Beyoncé, the Queen of Pop is trying hard to keep her crown
The writer is the FT’s pop critic
“Ten, ten, ten across the board”, sings Beyoncé on her new album Renaissance as if anticipating a series of euphoric reviews. They duly arrived. “What a gift that the smartest record of the year is also its deepest feeling,” marvels the Los Angeles Times. For the New York Times, “the register of his voice approaches the galactic”.
Superlatives and lavish praise are the rhetorical jewels in Beyoncé’s crown. They reinforce her status as Queen Bey, a dominant figure in American pop, hailed as a pioneer of black American art and culture. Along with the applause, however, his first album of new solo material in six years also brings atypical signs of fallibility.
The first stumble came when he fled two days ahead of schedule. Its ardent fanbase, known as Beyhive, descended in angry swarms online at those who admitted listening to the leak. “Thank you for calling early anyone trying to sneak into the club,” Beyoncé told her 271 million Instagram followers.
A worse setback came after its official release. The singer found herself under attack for including an offensive term for disability in the song “Heated.” “The word, not intentionally used in a harmful way, will be replaced,” a rep promised.
The re-edited version of “Heated” appeared on streaming platforms last week. But another controversy followed. Renaissance pays homage to Black and LGBT dance floor traditions and is packed with sampled vocals and interpolated melodies from other recordings. This tinkering led to a charge of “stealing” from fellow American singer Kelis.

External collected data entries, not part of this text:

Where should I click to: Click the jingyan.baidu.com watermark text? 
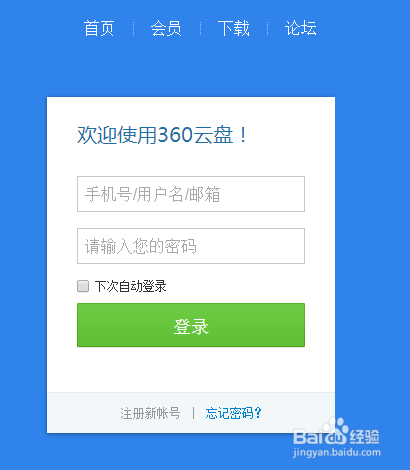coord(337,453)
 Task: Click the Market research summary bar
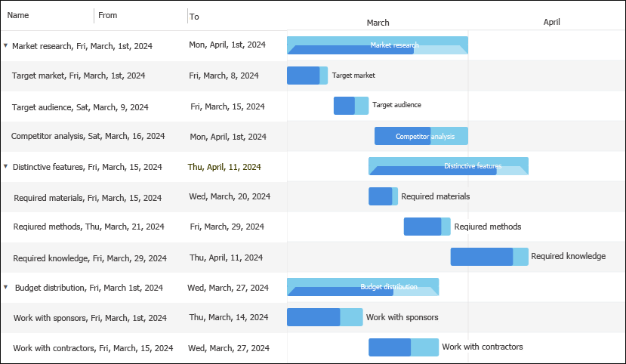[378, 45]
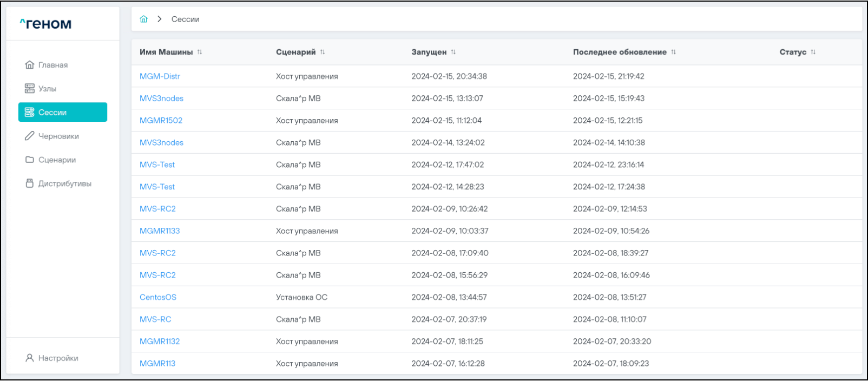Sort sessions by Сценарий sort arrows
Screen dimensions: 868x381
tap(323, 52)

Her complaint was prompted by the use of a melodic phrase from her 2003 hit “Milkshake.” Kelis claimed she was not alerted to her tween in Renaissanceis “energy”. No statement was released in response to Kelis, but digital versions of “Energy” were surreptitiously re-edited to remove the “Milkshake” reference. It seems like RenaissanceThe attention paid to the history of dance music does not prevent us from reworking our own past.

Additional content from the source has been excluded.